Each of the lines below must be retyped character for character.

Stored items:
================

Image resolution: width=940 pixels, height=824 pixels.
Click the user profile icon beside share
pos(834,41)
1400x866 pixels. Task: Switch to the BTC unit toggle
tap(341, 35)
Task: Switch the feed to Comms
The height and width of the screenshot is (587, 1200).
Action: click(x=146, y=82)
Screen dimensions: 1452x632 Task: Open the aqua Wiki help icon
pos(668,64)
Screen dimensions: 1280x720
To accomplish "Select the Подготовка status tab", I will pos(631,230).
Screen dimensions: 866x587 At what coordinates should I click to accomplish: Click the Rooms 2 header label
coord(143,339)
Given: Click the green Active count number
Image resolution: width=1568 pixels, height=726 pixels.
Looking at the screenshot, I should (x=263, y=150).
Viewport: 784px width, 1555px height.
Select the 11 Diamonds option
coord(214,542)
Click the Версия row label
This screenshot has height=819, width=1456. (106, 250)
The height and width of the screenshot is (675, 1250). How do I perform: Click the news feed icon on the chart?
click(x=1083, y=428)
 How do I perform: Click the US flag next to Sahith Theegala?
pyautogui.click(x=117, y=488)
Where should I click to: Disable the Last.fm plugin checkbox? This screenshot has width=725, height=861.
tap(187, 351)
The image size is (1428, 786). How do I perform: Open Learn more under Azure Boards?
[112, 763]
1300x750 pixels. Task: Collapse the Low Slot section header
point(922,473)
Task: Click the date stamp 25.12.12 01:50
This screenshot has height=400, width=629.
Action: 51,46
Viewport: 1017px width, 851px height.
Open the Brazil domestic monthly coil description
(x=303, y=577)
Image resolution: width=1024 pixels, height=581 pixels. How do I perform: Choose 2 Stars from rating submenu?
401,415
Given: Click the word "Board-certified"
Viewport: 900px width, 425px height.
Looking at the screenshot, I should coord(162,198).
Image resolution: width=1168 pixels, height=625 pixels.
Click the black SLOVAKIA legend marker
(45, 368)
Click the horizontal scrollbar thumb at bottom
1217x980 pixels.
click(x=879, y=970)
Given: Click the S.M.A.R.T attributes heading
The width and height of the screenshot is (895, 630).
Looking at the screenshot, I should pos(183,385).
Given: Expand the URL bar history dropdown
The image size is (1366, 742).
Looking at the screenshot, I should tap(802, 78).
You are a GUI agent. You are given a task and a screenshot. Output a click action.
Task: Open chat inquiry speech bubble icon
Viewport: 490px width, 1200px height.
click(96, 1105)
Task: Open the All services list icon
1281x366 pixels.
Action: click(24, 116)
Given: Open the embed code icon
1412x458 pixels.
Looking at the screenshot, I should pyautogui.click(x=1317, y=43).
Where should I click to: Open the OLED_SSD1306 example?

================

* [Problem solution]:
Image resolution: width=940 pixels, height=824 pixels.
Click the user profile icon beside share
pos(834,41)
1400x866 pixels. Task: Switch to the BTC unit toggle
tap(341, 35)
Task: Switch the feed to Comms
The height and width of the screenshot is (587, 1200).
Action: click(x=146, y=82)
Screen dimensions: 1452x632 Task: Open the aqua Wiki help icon
pos(668,64)
Screen dimensions: 1280x720
To accomplish "Select the Подготовка status tab", I will pos(631,230).
Screen dimensions: 866x587 At what coordinates should I click to accomplish: Click the Rooms 2 header label
coord(143,339)
Given: Click the green Active count number
Image resolution: width=1568 pixels, height=726 pixels.
Looking at the screenshot, I should (x=263, y=150).
Viewport: 784px width, 1555px height.
Select the 11 Diamonds option
coord(214,542)
Click the Версия row label
This screenshot has height=819, width=1456. (106, 250)
The height and width of the screenshot is (675, 1250). How do I perform: Click the news feed icon on the chart?
click(x=1083, y=428)
 How do I perform: Click the US flag next to Sahith Theegala?
pyautogui.click(x=117, y=488)
Where should I click to: Disable the Last.fm plugin checkbox? This screenshot has width=725, height=861.
tap(187, 351)
The image size is (1428, 786). How do I perform: Open Learn more under Azure Boards?
[112, 763]
1300x750 pixels. Task: Collapse the Low Slot section header
point(922,473)
Task: Click the date stamp 25.12.12 01:50
This screenshot has height=400, width=629.
Action: 51,46
Viewport: 1017px width, 851px height.
Open the Brazil domestic monthly coil description
(x=303, y=577)
Image resolution: width=1024 pixels, height=581 pixels. How do I perform: Choose 2 Stars from rating submenu?
401,415
Given: Click the word "Board-certified"
Viewport: 900px width, 425px height.
Looking at the screenshot, I should coord(162,198).
Image resolution: width=1168 pixels, height=625 pixels.
Click the black SLOVAKIA legend marker
(45, 368)
Click the horizontal scrollbar thumb at bottom
1217x980 pixels.
click(x=879, y=970)
Given: Click the S.M.A.R.T attributes heading
The width and height of the screenshot is (895, 630).
Looking at the screenshot, I should pos(183,385).
Given: Expand the URL bar history dropdown
The image size is (1366, 742).
Looking at the screenshot, I should tap(802, 78).
You are a GUI agent. You are given a task and a screenshot. Output a click action.
Task: Open chat inquiry speech bubble icon
Viewport: 490px width, 1200px height.
click(96, 1105)
Task: Open the All services list icon
1281x366 pixels.
Action: click(24, 116)
Given: Open the embed code icon
1412x458 pixels.
Looking at the screenshot, I should pyautogui.click(x=1317, y=43).
Where should I click to: Open the OLED_SSD1306 example?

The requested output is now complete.